To evaluate the association between physical activity, sleeping hours, alcohol intake and smoking and metabolic syndrome.


Social, demographic, personal and family medical histories and behavioral characteristics were collected as self-reported for 2164 participants (1332 women; 832 men), aged 18-92 years old, randomly selected during 1999-2003, among residents in Porto, Portugal, evaluated in the Department of Epidemiology of Porto Medical School. Metabolic syndrome was defined according to the NCEP-ATPIII. Associations between metabolic syndrome and lifestyles factors were computed as odds ratios (OR) and 95% confidence intervals (95% CI).

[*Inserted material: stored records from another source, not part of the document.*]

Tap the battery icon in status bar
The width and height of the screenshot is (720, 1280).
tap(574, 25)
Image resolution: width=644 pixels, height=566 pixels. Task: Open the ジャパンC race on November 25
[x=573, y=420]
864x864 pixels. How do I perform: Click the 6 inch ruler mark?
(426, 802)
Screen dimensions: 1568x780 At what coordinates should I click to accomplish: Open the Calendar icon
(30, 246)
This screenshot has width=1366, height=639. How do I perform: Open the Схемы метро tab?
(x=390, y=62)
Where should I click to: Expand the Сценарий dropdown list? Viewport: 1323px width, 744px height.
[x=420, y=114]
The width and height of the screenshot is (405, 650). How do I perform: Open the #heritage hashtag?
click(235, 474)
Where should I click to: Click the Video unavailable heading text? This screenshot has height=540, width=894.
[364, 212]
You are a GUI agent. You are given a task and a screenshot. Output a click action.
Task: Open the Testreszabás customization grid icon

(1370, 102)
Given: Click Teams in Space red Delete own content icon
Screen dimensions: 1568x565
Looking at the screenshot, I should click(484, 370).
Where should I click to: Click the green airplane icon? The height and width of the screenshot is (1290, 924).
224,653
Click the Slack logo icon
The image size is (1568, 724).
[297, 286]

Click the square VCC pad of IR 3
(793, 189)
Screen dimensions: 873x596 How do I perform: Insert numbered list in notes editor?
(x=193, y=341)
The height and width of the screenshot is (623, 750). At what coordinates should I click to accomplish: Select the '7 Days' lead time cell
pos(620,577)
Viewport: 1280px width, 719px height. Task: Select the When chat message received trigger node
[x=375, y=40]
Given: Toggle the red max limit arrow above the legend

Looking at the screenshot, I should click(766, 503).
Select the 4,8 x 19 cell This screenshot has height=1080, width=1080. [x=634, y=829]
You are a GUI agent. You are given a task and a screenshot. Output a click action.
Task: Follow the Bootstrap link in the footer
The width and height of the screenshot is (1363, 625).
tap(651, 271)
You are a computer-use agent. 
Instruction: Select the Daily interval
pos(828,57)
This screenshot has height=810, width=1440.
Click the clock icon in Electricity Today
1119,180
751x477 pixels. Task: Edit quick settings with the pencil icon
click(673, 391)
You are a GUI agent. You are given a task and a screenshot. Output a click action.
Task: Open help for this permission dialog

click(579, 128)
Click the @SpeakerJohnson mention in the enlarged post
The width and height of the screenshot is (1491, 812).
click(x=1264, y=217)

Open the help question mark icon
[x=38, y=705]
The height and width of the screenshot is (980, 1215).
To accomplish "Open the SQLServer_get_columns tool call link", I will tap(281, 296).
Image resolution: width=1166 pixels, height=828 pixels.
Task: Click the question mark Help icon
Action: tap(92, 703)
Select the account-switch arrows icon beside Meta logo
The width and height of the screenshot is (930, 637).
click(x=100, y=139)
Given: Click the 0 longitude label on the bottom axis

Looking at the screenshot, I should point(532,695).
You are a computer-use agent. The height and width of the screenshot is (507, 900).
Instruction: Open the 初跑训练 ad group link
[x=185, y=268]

After adjustment, higher total physical activity (OR=0.63 95% CI%: 0.43, 0.94--females; OR=0.55 95% CI: 0.33, 0.91--males) and work activity levels in females (OR=0.55; 95% CI: 0.33, 0.91) were significantly associated with lower prevalence of the metabolic syndrome. More sleeping hours were positively associated with metabolic syndrome (OR=1.25; 95% CI: 1.13, 1.38--females; OR=1.19; 95% CI: 1.04, 1.36--males). Regarding smoking, the only statistically significant association was found in women that smoked less than 10 cigarettes per day (OR=0.32 95% CI: 0.11, 0.92). No statistically significant association was found between ethanol intake and metabolic syndrome.


An association between decreased physical activity, increased sleeping hours and metabolic syndrome was found. No association was found between cigarette smoking, alcohol intake and the metabolic syndrome.